Guest speaking about being a Tech Coordinator & growing my #PLN. @TC_CMLTD @TeachersCollege

I’m proud to be an alumna of the Communication, Media, and Learning Technologies Design Program at Teachers College, Columbia University where I earned my MA (2001) and EdM (2016) in Instructional Technology and New Media. (The next step would be a Doctorate, but unless I get an honorary one like Bono, I’m not sure I have the willpower to do so…)

Professor Chang, my patient and helpful thesis advisor, invited me to speak with her core seminar students tonight about my “experience and expertise in implementing and learning with technology in the classroom.” I prepared the slides above to lightly outline and illustrate why I think curating a Personalized (or Professional) Learning Network is super valuable. I also included suggestions for how to locate and connect with people synchronously and asynchronously, online and offline, personally and professionally.

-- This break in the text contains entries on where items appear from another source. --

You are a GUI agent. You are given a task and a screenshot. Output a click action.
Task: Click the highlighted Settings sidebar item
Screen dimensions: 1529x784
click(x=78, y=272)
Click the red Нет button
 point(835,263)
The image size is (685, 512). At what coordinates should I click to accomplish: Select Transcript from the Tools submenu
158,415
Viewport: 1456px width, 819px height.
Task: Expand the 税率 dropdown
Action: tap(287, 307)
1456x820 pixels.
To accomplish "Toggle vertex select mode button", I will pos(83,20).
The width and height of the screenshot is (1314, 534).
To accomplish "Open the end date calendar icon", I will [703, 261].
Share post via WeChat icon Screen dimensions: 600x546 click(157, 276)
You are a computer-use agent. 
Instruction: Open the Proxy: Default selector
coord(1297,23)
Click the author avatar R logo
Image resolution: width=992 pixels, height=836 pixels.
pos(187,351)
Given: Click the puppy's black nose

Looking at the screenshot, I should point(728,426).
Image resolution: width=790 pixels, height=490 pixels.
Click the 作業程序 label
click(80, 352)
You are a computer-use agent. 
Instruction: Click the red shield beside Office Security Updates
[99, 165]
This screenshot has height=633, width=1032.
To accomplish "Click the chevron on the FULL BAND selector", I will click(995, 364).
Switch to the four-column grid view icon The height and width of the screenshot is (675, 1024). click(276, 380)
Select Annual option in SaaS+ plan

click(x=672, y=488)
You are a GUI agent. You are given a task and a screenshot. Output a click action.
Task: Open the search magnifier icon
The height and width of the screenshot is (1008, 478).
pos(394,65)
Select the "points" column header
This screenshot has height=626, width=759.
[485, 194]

For inspiration about what to talk about, I turned to the abstract for my EdM paper which is pasted below:

This paper considers that investing time in growing a Personalized Learning Network (PLN) by interacting with other professionals in the field synchronously and asynchronously, online and offline, socially and professionally will lead to the ultimate reward of being a more engaged, informed, and connected educator in the 21st Century. This inevitably will enable access to people and information that will further enrich the educator and their community. There are distinct advantages to building and leveraging a PLN to learn, share, network, and collaborate as a career teacher both online and offline. Additionally, maintaining a personal portfolio is a valuable resource towards professional growth and building your network as it helps educators engage in a metacognitive study of their own teaching and learning, legitimize their online presence, and expand their PLN. Much research points towards the value of growing a PLN and digital portfolio curation and the role these play in a 21st Century educator’s practice.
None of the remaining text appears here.